Resolvemos fundar o nosso. Um espaço não comercial, de resistência. Mais um trabalho de militância, voluntário, por suposto. Jaime propôs um jornal; eu, uma revista. O nome eu escolhi (ele queria Bacurau). Dividimos as tarefas. A capa ficou com ele, a linha editorial também.

Correr atrás da grana ficou por minha conta. A paleta de cores, depois de larga prosa, Jaime fechou questão – “nossas cores vão ser o vermelho e o amarelo, porque revista tem que ter cor de luta, cor vibrante” (eu queria verde-floresta). Na paz, acabei enfiando um branco.
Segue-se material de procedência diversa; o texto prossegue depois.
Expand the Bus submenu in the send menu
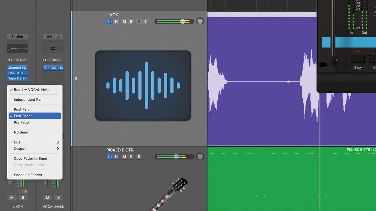This screenshot has height=211, width=376. tap(34, 142)
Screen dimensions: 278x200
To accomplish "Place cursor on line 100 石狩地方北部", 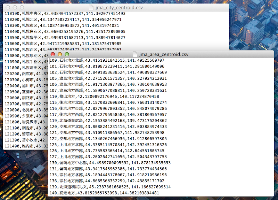I will coord(107,60).
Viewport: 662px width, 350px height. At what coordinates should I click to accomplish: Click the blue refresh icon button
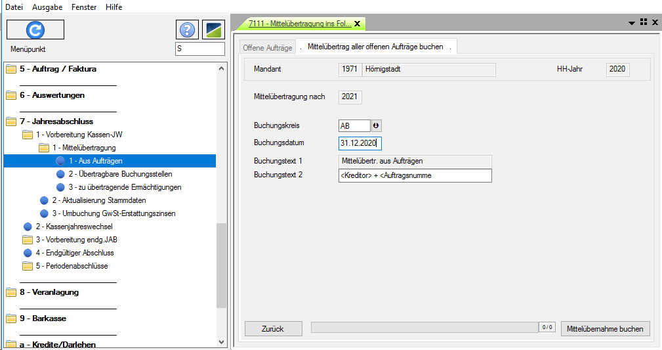[x=35, y=30]
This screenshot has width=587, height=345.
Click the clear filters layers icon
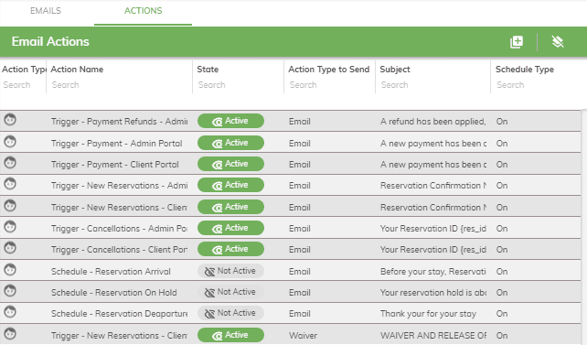click(x=558, y=41)

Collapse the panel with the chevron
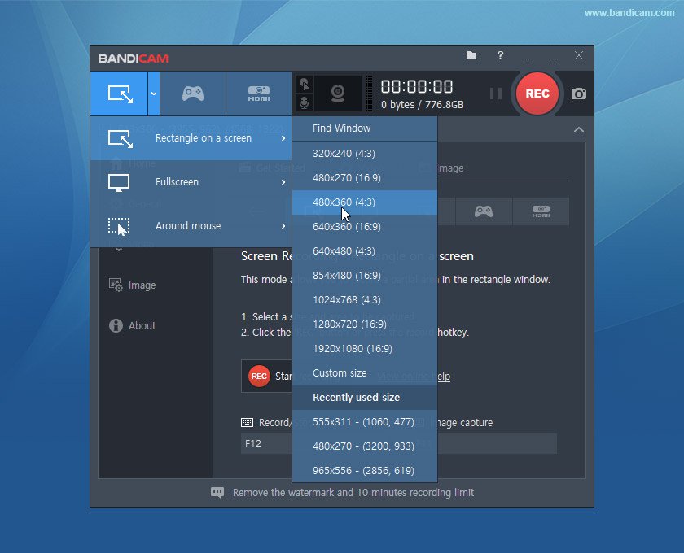(x=579, y=129)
Fizemos a primeira edição da Xapuri lá mesmo, na Reserva, em uma noite. Optamos por centrar na pauta socioambiental. Nossa primeira capa foi sobre os povos indígenas isolados do Acre: ‘Isolados, Bravos, Livres: Um Brasil Indígena por Conhecer”. Depois de tudo pronto, Jaime inventou de fazer uma outra boneca, “porque toda revista tem que ter número zero”.
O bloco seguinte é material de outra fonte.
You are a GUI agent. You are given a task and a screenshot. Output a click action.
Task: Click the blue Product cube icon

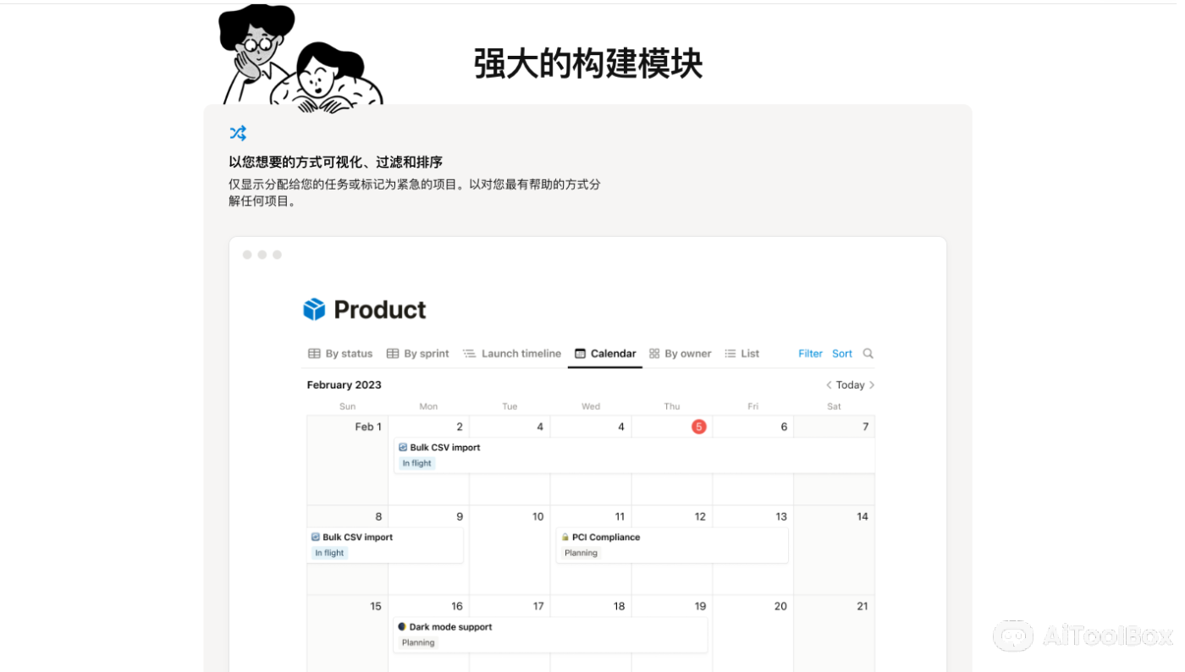coord(313,309)
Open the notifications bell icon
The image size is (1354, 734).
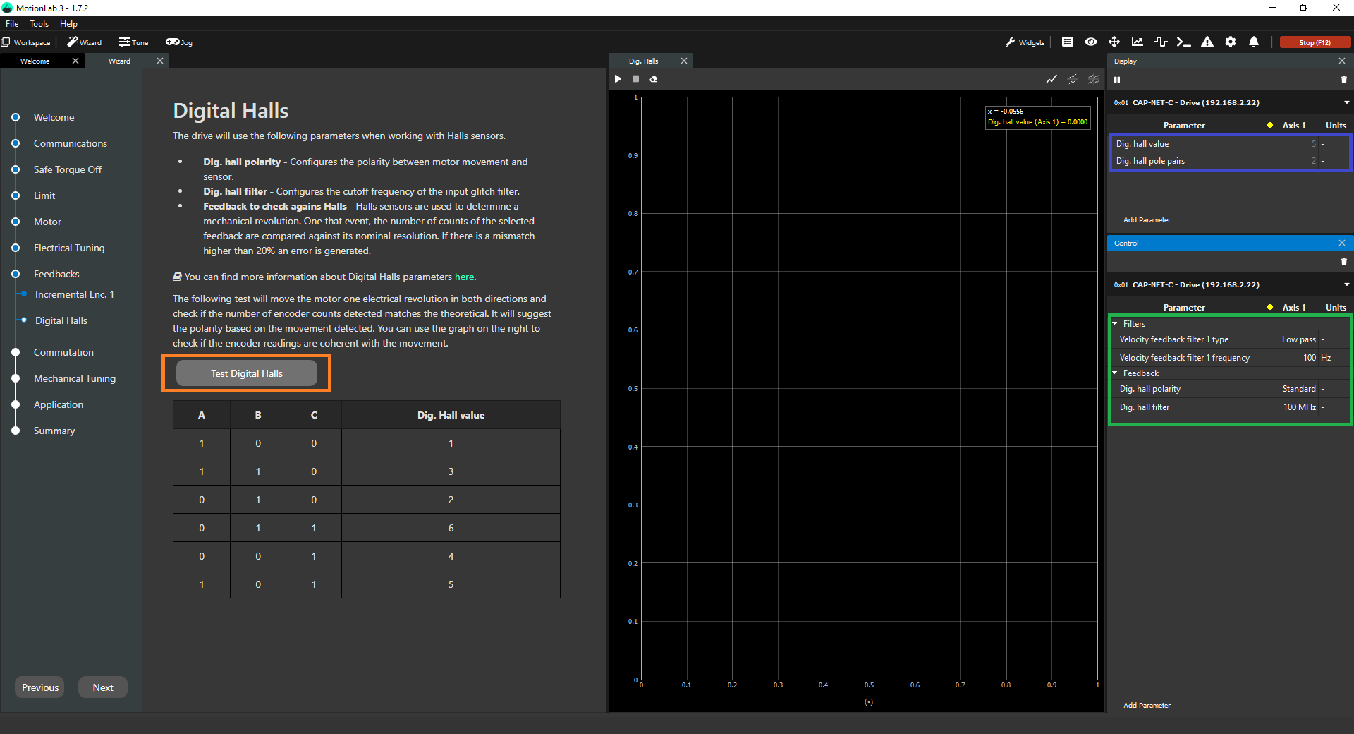(x=1254, y=42)
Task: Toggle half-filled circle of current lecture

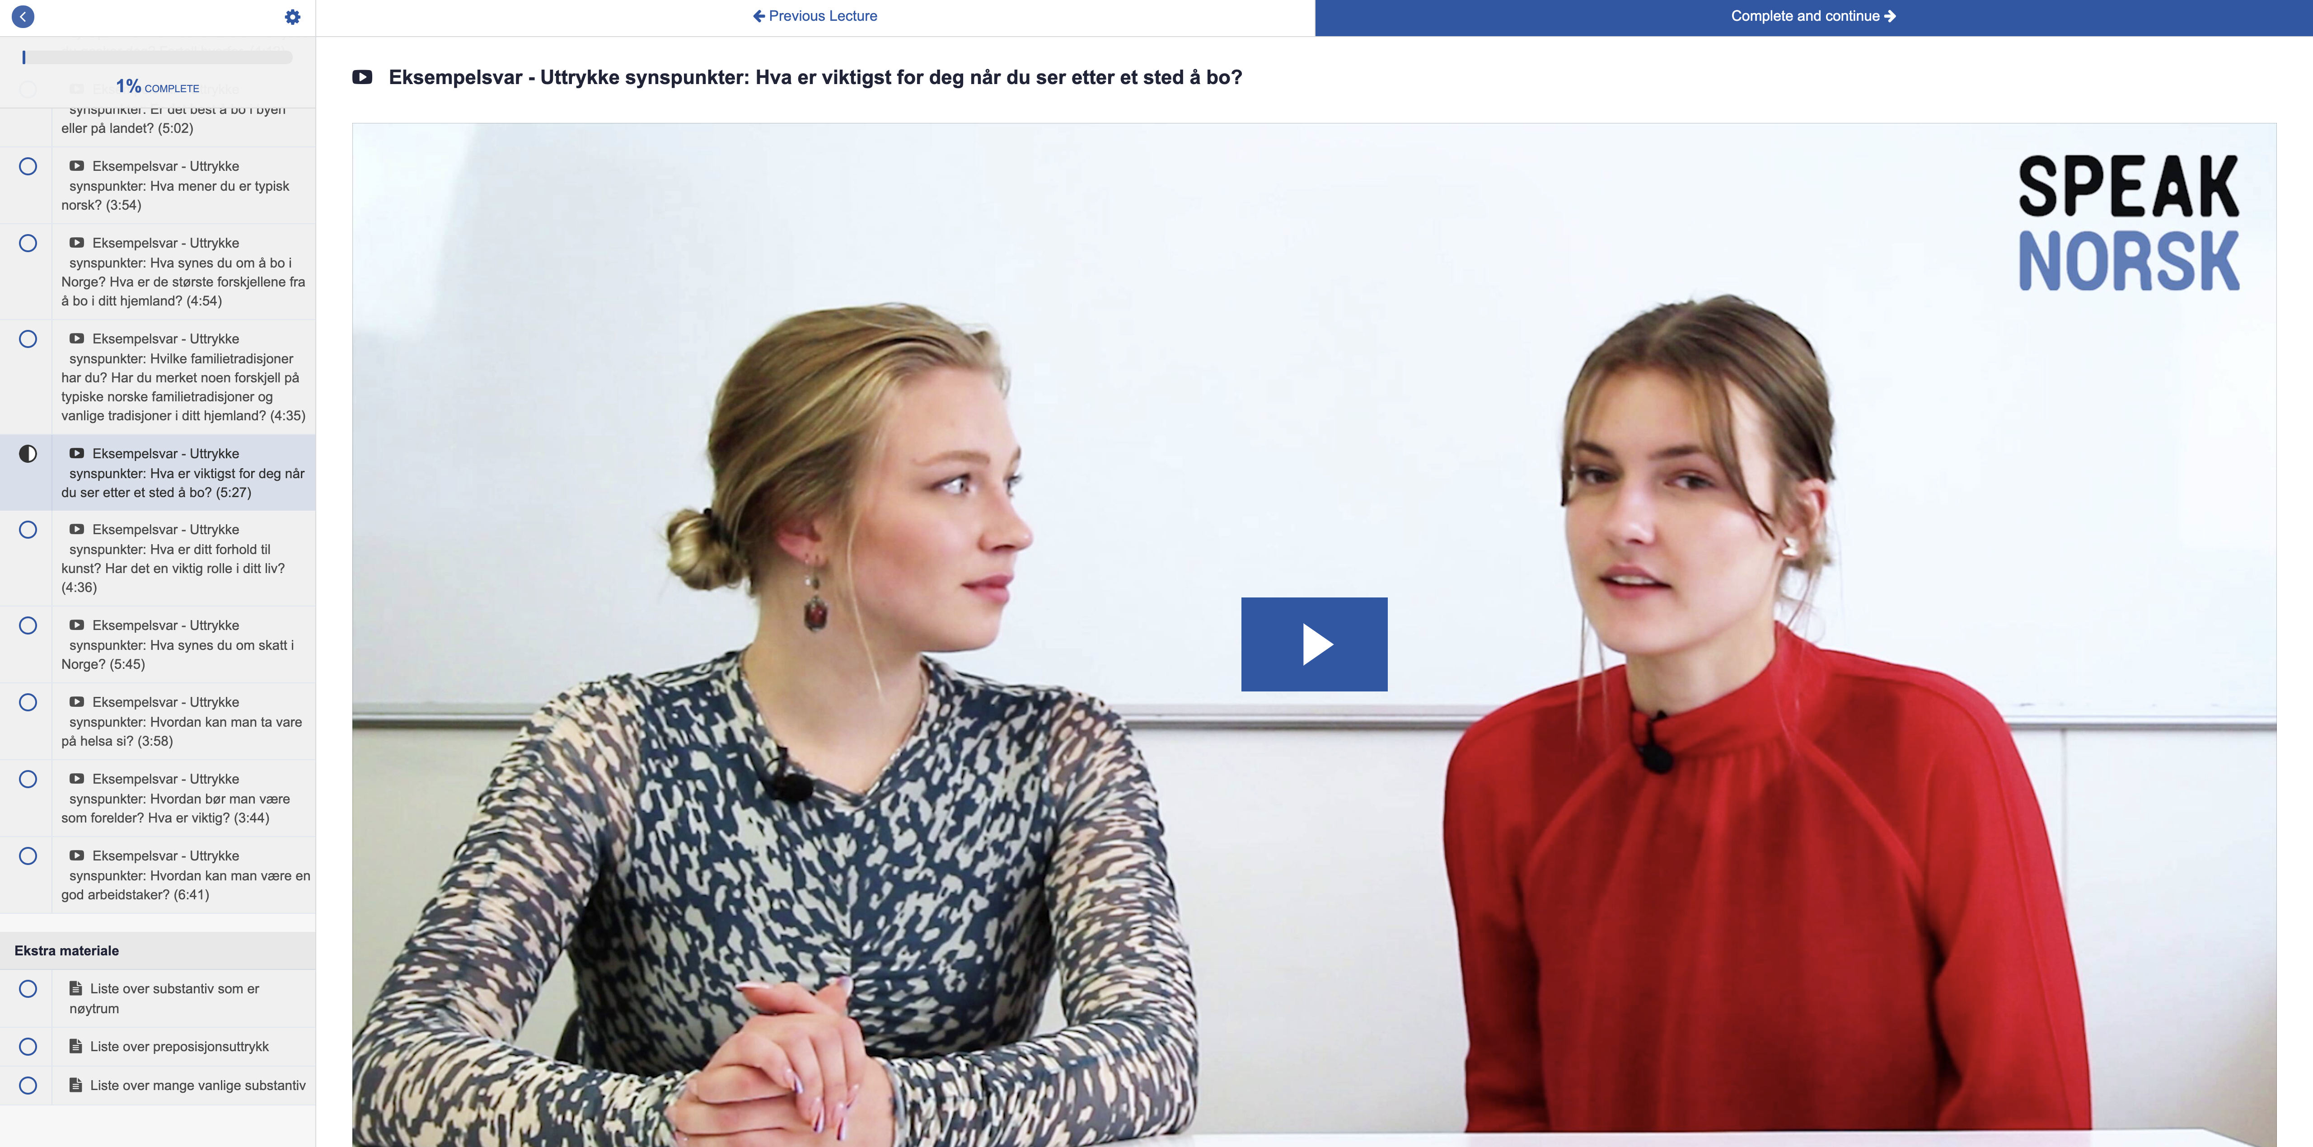Action: 28,454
Dessa vez finquei pé, ficamos com a capa indígena. Voltei pra Brasília com a boneca praticamente pronta e com a missão de dar um jeito de imprimir. Nos dias seguintes, o Jaime veio pra Formosa, pra convencer minha irmã Lúcia a revisar a revista, “de grátis”. Com a primeira revista impressa, a próxima tarefa foi montar o Conselho Editorial.

Jaime fez questão de visitar, explicar o projeto e convidar pessoalmente cada conselheiro e cada conselheira (até a doença agravar, nos seus últimos meses de vida, nunca abriu mão dessa tarefa). Daqui rumamos pra Goiânia, para convidar o arqueólogo Altair Sales Barbosa, nosso primeiro conselheiro. “O mais sabido de nóis,” segundo o Jaime.
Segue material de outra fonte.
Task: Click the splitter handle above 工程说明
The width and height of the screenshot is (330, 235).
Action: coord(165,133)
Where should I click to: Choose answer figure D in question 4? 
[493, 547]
Trilhamos uma linda jornada. Em 80 meses, Jaime fez questão de decidir, mensalmente, o tema da capa e, quase sempre, escrever ele mesmo. Às vezes, ligava pra falar da ótima ideia que teve, às vezes sumia e, no dia certo, lá vinha o texto pronto, impecável.

Na sexta-feira, 9 de julho, quando preparávamos a Xapuri 81, pela primeira vez em sete anos, ele me pediu para cuidar de tudo. Foi uma conversa triste, ele estava agoniado com os rumos da doença e com a tragédia que o Brasil enfrentava. Não falamos em morte, mas eu sabia que era o fim.

Hoje, cá estamos nós, sem as capas do Jaime, sem as pautas do Jaime, sem o linguajar do Jaime, sem o jaimês da Xapuri, mas na labuta, firmes na resistência. Mês sim, mês sim de novo, como você sonhava, Jaiminho, carcamos porva e, enfim, chegamos à nossa edição número 100. E, depois da Xapuri 100, como era desejo seu, a gente segue esperneando.

Fica tranquilo, camarada, que por aqui tá tudo direitim.